* Activity list
a) Answer these questions from the film awards list:
(i) Who wrote the Ghost Town script with David Koepp?
(ii) In what year did Philippe Petit do his tightrope walk between the World Trade Center towers?
(iii) Between which two cities does The Edge of Heaven move?
b) Quote the stretch of the film awards list from "Best Documentary" through "in Mamma Mia!".

Best Comedy for Grownups
Ghost Town, cowritten and directed by David Koepp
A supersmart script by David Koepp and John Kamps—and a perfect oil-and-water combo of Ricky Gervais as a dead-to-the-world dentist and Greg Kinnear as an actually dead lothario (back to resolve unfinished family business)—makes this most grownup comedy of the year also the funniest.
We Also Loved: Smart People…What Just Happened?…Baby Mama…Be Kind Rewind.
Best Documentary
Man on Wire, directed by James Marsh
Revisiting Philippe Petit's 1974 tightrope walk between the towers of the World Trade Center, through archive footage and new interviews, director Marsh leave us to conjure up our own vivid images of 9/11. In the process we discover that, with the passage of time, an event that meant one thing then can take on a whole new kind of significance now.
We Also Loved: Young@Heart (performing elders sing their hearts out)…Chris & Don: A Love Story (a tale of unconditional commitment)…I.O.U.S.A. (America's credit crunch)…Flow (our coming water crisis).
Breakthrough Accomplishment
Pierce Brosnan, in Mamma Mia!
We just love the way he attacks the challenge of pop singing with such reckless abandon. Simon Cowell would be aghast, but we're charmed.
Best Foreign-Language Film
The Edge of Heaven (German/Turkish), written and directed by Faith Akin
A German film that swings between locations in Bremen and Istanbul, this drama follows characters of varied ages, nationalities, and faiths passing through one another's lives—and often not connecting at all. It's riveting not for its shambling plot but for its relentless reminder that in a rapidly shrinking world, even when our stories don't intersect, our shared humanity does.
We Also Loved: A Christmas Tale (French)…Late Bloomers (Swiss German)…Silent Light (Plautdietsch-Mennonite Low German)…The Class (French).
Best Buddy Picture
Tyler Perry's The Family That Preys, starring Kathy Bates and Alfre Woodard
Bates, as matriarch of a big-business family, and Woodard, as a working-class mom, are lifelong friends. But as their families spiral into chaos, their own relationship deepens, and they satisfy their mutual need by taking off on a just-us-girls road trip. Writer-director Tyler Perry (Madea's Family Reunion) is reaching out to a wider audience here—and he couldn't find two actresses better suited to be his ambassadors of goodwill.
We Also Loved: Mamma Mia!…The Women…Soul Men.
Best Movie for Grownups Who Refuse to Grow Up
Iron Man, directed by Jon Favreau
Let's hear it for the middle-aged superhero! Robert Downey Jr. infuses his character with all the frustrations, insecurities, and regrets that go with having put in four decades or so on this planet—and finds the best kind of therapy in a really cool flying suit.
We Also Loved: WALL·E…Kung Fu Panda…City of Ember…Marley & Me.

* Record excerpts
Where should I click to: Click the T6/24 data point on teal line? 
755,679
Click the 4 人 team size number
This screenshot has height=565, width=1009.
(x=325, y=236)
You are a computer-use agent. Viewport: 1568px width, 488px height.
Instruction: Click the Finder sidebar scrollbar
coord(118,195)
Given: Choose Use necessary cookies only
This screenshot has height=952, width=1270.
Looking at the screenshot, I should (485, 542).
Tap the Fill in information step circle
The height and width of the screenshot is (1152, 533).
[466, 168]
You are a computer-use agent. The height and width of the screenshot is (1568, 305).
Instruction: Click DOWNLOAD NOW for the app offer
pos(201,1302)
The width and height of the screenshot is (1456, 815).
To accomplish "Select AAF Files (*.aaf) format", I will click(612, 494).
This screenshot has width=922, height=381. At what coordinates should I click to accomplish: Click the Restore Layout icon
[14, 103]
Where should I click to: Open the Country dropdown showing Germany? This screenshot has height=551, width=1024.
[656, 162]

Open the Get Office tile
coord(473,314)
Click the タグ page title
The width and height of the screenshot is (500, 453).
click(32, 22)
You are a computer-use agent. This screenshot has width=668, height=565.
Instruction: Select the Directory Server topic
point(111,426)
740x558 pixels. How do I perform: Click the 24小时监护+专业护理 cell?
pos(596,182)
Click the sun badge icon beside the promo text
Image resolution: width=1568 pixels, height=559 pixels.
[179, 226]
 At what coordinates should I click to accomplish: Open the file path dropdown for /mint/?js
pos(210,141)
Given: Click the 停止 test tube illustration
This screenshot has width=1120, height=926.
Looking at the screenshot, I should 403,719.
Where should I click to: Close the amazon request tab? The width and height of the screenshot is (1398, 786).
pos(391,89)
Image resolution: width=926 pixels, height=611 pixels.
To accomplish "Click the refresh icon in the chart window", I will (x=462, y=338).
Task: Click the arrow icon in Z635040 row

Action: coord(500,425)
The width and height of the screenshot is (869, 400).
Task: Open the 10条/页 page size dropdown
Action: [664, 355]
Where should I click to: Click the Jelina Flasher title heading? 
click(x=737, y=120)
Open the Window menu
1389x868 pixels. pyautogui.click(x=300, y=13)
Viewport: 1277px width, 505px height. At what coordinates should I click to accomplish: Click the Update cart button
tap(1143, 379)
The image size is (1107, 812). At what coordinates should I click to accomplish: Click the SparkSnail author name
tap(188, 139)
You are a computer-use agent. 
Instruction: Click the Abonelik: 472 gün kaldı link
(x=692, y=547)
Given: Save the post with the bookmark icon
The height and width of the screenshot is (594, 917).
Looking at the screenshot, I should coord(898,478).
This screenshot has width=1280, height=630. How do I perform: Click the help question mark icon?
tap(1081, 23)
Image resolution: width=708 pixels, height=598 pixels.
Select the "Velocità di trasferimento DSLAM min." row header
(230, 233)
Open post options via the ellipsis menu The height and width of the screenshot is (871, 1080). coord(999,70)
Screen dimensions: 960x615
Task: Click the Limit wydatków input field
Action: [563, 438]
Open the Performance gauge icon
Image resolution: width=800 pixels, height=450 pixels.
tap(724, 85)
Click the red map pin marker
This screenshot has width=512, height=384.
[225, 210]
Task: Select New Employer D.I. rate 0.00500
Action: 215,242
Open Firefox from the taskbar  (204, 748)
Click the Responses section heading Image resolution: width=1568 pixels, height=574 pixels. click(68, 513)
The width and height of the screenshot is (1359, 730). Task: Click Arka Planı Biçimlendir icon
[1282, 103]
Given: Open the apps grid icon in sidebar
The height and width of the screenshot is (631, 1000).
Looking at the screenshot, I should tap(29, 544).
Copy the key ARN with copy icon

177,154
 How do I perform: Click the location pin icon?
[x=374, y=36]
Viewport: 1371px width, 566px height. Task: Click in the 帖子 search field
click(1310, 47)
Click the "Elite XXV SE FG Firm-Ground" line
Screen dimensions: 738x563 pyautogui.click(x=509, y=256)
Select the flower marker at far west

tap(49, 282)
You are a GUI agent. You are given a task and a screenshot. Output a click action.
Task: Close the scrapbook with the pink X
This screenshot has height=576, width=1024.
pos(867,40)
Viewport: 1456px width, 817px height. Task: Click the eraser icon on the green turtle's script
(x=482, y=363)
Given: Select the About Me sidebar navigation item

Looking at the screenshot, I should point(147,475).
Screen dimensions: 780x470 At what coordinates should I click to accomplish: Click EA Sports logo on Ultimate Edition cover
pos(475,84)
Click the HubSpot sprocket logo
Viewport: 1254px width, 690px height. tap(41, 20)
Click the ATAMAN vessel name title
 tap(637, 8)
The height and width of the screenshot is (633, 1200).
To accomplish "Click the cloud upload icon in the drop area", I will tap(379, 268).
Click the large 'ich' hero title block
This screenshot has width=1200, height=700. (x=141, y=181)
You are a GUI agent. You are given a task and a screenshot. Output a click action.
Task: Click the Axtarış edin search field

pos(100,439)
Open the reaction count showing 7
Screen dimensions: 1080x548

* Exercise results
a)
(i) John Kamps
(ii) 1974
(iii) Bremen and Istanbul

b)
Best Documentary
Man on Wire, directed by James Marsh
Revisiting Philippe Petit's 1974 tightrope walk between the towers of the World Trade Center, through archive footage and new interviews, director Marsh leave us to conjure up our own vivid images of 9/11. In the process we discover that, with the passage of time, an event that meant one thing then can take on a whole new kind of significance now.
We Also Loved: Young@Heart (performing elders sing their hearts out)…Chris & Don: A Love Story (a tale of unconditional commitment)…I.O.U.S.A. (America's credit crunch)…Flow (our coming water crisis).
Breakthrough Accomplishment
Pierce Brosnan, in Mamma Mia!